At Tuesday’s meeting, the Franklin County Planning and Zoning Commission granted Peterson a conditional use permit for two parcels of land located on Spring Bluff Road and Highway AF just outside of Sullivan. The permit will allow Peterson to expand his business, Peterson Oil Company.

The expansion will have to take place within a year or Peterson risks the possibility of never being able to expand his business. Because of a change in zoning code this year, his business is no longer an accepted use in the agricultural non-urban zoning district.

The commission informed Peterson that he has to act on his CUP within a year or the permit will expire. If that were to happen, he would be unable to apply for a new permit under the new regulations.

Peterson requested the CUP for two parcels of property surrounding his business totaling close to 50 acres. He said his business was getting bigger and he was thinking about expansion.

Peterson already owned close to 10 acres adjacent to his business. Earlier this year he added nearly 40 more acres of land surrounding the oil company.

“We kind of landlocked ourselves 30 years ago,” Peterson said. “Who knew? But then we had the opportunity to buy some land for expansion.”

In May, the Franklin County Commission granted his request to rezone the new parcel to agricultural non-urban.

Peterson then requested the CUP to allow for future expansion of his business.

“I’d like to be able to use it in the future,” he said.

Peterson said he doesn’t have any initial plans for expansion, nor was he planning on using the entire 50 acres.
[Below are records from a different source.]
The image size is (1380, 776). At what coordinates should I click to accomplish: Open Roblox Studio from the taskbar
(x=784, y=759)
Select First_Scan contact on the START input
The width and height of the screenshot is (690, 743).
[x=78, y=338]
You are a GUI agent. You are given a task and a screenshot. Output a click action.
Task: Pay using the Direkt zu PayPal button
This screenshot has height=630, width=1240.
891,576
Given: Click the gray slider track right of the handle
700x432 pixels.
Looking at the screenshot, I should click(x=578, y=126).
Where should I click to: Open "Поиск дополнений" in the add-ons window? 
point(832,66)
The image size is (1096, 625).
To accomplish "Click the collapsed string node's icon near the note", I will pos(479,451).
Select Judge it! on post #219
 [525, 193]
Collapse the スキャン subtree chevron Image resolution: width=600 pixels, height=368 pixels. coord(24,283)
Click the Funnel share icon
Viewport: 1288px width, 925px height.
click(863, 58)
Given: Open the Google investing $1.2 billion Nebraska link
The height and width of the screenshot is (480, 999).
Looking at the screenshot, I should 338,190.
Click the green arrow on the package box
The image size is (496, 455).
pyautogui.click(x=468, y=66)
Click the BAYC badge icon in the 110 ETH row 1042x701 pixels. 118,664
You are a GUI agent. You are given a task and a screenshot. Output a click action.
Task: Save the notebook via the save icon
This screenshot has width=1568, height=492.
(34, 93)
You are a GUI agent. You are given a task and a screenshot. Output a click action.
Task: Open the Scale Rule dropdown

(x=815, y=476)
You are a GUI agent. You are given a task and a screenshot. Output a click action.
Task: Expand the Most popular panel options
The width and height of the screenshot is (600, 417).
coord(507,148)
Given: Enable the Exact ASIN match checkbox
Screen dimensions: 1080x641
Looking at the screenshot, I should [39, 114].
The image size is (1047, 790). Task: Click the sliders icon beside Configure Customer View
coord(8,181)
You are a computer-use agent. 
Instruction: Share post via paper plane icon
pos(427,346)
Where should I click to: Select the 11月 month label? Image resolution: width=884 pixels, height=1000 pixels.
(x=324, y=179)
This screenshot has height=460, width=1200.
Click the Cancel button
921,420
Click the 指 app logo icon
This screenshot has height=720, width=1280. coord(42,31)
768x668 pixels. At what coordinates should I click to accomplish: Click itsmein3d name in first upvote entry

“A little bit of expansion, maybe some sheds — something to store equipment,” he said.

“We’re not looking to do much — after buying the property I don’t really have the money to do anything substantial,” he said.

Commission member Russell McCreary asked what Peterson’s future plans would mean for the CUP.

“Does this mean if he doesn’t build any sheds on it in one year he has to come back and get another CUP?” McCreary said.

Planning Director Scottie Eagan said that would normally be the case.

“The way our regulations are written, if a conditional use permit isn’t used in one year it automatically goes away,” Eagan said.

In this case, however, new zoning codes would prevent Peterson from applying for a new CUP.

“This activity is not allowed in this zoning district anymore,” Eagan said.

In order to keep the permit, Eagan said Peterson must do something relevant within the year.

Chairman Bill Evans asked if something as simple as building a shed on the property would work.

Eagan said as long as Peterson is using the property for the intended purpose of the CUP, he could keep it forever. A shed would work, she said.

“If he’s using it, it’s not dormant,” she said.

Peterson said he was unaware he could lose the CUP and not be able to get it back if he didn’t act within a year.

“I guess I’ll have to build sheds quicker than I anticipated,” he said.

Peterson was told it didn’t have to be sheds, just any sort of improvement related to the business would work. For example, he could clear trees and place gravel for a parking lot.

Following the discussion, the commission unanimously approved the permit.